Here for a generic function F of the scalar fields, we defined \(F_{,i}\equiv \partial F/\partial \phi ^i\), also \(\gamma ^i_{jk}\) is the affine connection in the scalar field space

$$\begin{aligned} \gamma ^i_{jk}\equiv \frac{K^{il}}{2}(K_{lj,k}+K_{lk,j}-K_{jk,l}) \end{aligned}$$
(2.27)

and \(K^{ij}\) denotes the inverse of the field metric (which is used to raise and lower the scalar indices \(i,j,k,\ldots \)); for example \(F^{,i}\equiv K^{ij}F_{,j}\).

Notice that in the case of pure de Sitter spacetime (\(a(\eta )=-1/(H\eta )\), \(\phi '^i=0,\) \(U_{,i} =0\)) Eq. (2.24) tells us \( \mathcal{H}^2 = a^2 U/(3\bar{M}_\mathrm{P}^2)\) and Eq. (2.25) implies \(\mathcal{H}' = \mathcal{H}^2\).

In the slow-roll regime we require the scalar equation to reduce to

$$\begin{aligned} \phi '^i\approx -\frac{a^2}{3\mathcal{H}}U^{,i} \end{aligned}$$
(2.28)

so

$$\begin{aligned} \phi ''^i +\gamma ^i_{jk} \phi '^j \phi '^k\approx \mathcal{H} \phi '^i. \end{aligned}$$
(2.29)

Moreover,

$$\begin{aligned} \mathcal{H}^2\approx \frac{a^2U}{3 \bar{M}_\mathrm{Pl}^2}. \end{aligned}$$
(2.30)

The slow-roll occurs when two conditions are satisfied [42] (see also [62] for previous studies):

$$\begin{aligned} \epsilon \equiv \frac{ \bar{M}_\mathrm{Pl}^2 U_{,i}U^{,i}}{2U^2} \ll 1. \end{aligned}$$
(2.31)
$$\begin{aligned} \left| \frac{\eta ^{i}_{\,\,\, j} U^{,j}}{U^{,i}}\right| \ll 1 \quad \text{(i } \text{ not } \text{ summed), } \quad \text{ where }\quad \eta ^{i}_{\,\,\, j}\equiv \frac{\bar{M}_\mathrm{Pl}^2 U^{;i}_{\,\,\, ;j}}{U}.\nonumber \\ \end{aligned}$$
(2.32)

It is easy to check that \(\epsilon \) and \(\eta ^i_{\,\,\, j}\) reduce to the well-known single-field slow-roll parameters in the presence of only one field.

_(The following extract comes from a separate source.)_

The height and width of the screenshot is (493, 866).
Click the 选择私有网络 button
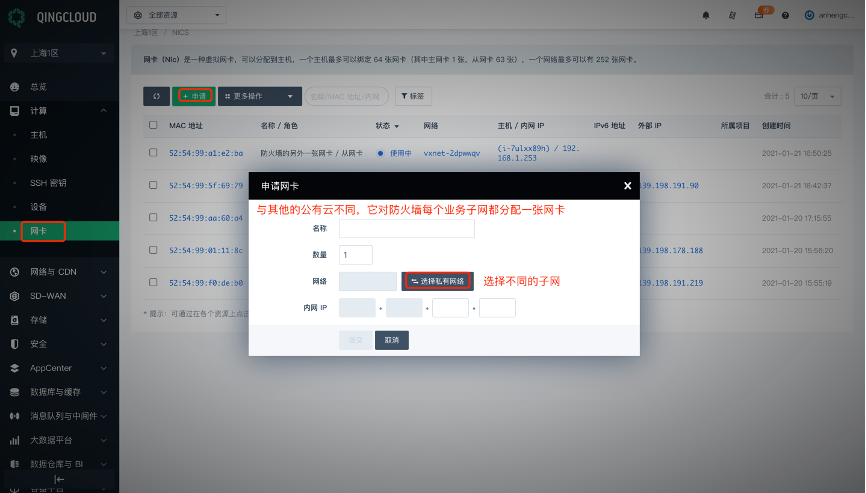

We now introduce the number of e-folds for a generic multi-field theory. By writing the equations in (2.28) and (2.30) in terms of the cosmic time t we obtain the following dynamical system for \(\phi ^i\):

$$\begin{aligned} \phi ^i=-\frac{\bar{M}_\mathrm{Pl}U^{,i}(\phi )}{\sqrt{3U(\phi )}}, \end{aligned}$$
(2.33)

which can be solved with a condition at some initial time \(t_0\): namely \(\phi ^i(t_0)=\phi ^i_0\). Once the functions \(\phi ^i(t)\) are known we can obtain H(t) from Eq. (2.30). The number of e-folds N can be introduced by

$$\begin{aligned} N(\phi _0) \equiv \int _{t_\mathrm{e}}^{t_0(\phi _0)} \mathrm{d}t' H(t'), \end{aligned}$$
(2.34)

where \(t_\mathrm{e}\) is the time when inflation ends. Dropping the label on \(t_0\) and \(\phi _0\) as they are generic values we have

$$\begin{aligned} N(\phi ) \equiv \int _{t_\mathrm{e}}^{t(\phi )} \mathrm{d}t' H(t'). \end{aligned}$$
(2.35)

Notice that we write t as a function of \(\phi \): this is because once the initial position \(\phi \) in field space is fixed the time required to go from \(\phi \) to the field value when inflation ends is fixed too because the dynamical system in (2.33) is of the first order. Note, however, that H also generically depends on \(\phi \).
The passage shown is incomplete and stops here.